Позднее он учится оценивать то, как его обращение и обращение его противника находят отклик у избирателей. Он может, например, внезапно осознать то умонастроение, с которым сам открывает конверты с обращениями других кандидатов на каких-нибудь выборах (скажем, опекунов законов о бедных), к которым он не проявляет особого интереса, а также тот факт, что его внимание либо вовсе не пробуждается, либо возбуждается лишь словами и фразами, вызывающими какую-то привычную цепь мыслей. К тому времени, когда он обретает достаточную уверенность или значимость, чтобы самостоятельно составить политическую программу, он понимает те рамки, в которых должно быть ограничено любое выступление, обращенное к большим массам избирателей, — тот факт, что в «сферу практической политики» следует вносить лишь те предложения, которые просты, поразительны и тщательно приспособлены к полусознательным воспоминаниям, симпатиям и антипатиям занятых людей.
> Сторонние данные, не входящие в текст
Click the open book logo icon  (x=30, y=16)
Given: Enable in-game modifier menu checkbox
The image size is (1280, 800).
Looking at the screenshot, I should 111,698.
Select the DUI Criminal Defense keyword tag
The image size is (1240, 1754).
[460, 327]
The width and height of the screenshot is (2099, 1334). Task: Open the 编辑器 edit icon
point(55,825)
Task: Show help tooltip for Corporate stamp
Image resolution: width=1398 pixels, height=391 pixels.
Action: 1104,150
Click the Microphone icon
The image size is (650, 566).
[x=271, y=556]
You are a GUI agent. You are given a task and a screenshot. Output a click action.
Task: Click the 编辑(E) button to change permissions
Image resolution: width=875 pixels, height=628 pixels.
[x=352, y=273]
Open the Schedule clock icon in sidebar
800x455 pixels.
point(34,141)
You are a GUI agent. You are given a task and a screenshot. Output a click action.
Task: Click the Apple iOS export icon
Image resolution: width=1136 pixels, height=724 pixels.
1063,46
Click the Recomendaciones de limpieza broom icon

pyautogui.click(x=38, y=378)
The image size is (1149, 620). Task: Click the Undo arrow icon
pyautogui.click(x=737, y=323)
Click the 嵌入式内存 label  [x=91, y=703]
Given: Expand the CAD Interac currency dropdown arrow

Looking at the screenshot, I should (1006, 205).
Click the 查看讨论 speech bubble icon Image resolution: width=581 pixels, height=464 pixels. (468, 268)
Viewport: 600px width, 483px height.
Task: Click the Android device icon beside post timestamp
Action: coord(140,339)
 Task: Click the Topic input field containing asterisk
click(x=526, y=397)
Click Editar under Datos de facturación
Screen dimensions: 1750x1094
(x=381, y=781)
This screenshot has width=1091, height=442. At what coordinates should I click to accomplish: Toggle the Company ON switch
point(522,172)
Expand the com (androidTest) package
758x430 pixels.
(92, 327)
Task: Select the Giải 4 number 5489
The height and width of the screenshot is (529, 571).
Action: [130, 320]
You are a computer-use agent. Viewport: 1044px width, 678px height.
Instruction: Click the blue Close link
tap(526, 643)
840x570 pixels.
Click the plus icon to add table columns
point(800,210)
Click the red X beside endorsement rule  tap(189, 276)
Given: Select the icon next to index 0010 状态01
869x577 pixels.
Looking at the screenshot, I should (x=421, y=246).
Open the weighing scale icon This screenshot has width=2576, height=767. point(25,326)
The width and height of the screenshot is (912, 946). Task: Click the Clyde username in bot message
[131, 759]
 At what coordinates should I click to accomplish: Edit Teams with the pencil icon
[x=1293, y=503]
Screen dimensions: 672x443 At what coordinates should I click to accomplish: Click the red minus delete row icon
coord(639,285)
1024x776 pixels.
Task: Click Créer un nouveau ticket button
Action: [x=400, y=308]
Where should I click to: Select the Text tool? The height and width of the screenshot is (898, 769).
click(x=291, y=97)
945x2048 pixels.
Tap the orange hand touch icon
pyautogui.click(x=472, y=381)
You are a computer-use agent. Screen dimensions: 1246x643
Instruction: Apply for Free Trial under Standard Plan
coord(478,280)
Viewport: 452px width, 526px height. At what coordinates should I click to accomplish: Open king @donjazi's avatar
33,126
Все это означает, что тренируется его собственная способность к политическому рассуждению. Он узнает, что каждый человек отличается от любого другого своими интересами, интеллектуальными привычками и способностями, а также опытом, и что успех в управлении политическими силами зависит от признания этого факта и тщательной оценки общих факторов человеческой природы. Но тем временем ему все труднее верить, будто он апеллирует у своих слушателей к тому же самому процессу рассуждения, посредством которого он приходит к собственным выводам. Иными словами, он склоняется к тому, чтобы рассматривать избирателей скорее как предмет, а не как участников своих мыслей. Он, подобно платоновскому софисту, узнает, что такое публика, и начинает понимать «страсти и желания» этого «огромного и сильного зверя, как к нему подступиться и как с ним обращаться, в какие часы он свирепеет и становится кротчайшим, по каким поводам испускает свои различные крики и какие издаваемые другими звуки успокаивают или раздражают его» [50]. Если он решительно ограждает себя от опасности перехода от одной иллюзии к другой, он все же может помнить, что он не единственный человек в избирательном округе, который рассуждал и рассуждает о политике. Занимаясь личной агитацией, он может порой встретить рабочего средних лет, стоящего ближе него к фактам жизни, и обнаружить, что этот его избиратель терпеливо и глубоко размышлял о политике в течение тридцати лет, а сам он представляет собой довольно нелепый элемент в материале этого рассуждения. Или же он может побеседовать с деловым человеком и быть вынужден понять кого-то, кто видит результаты его предложений, пожалуй, яснее него самого, но отделен от него пропастью разницы в желаниях: то, на что один надеется, другой страшится.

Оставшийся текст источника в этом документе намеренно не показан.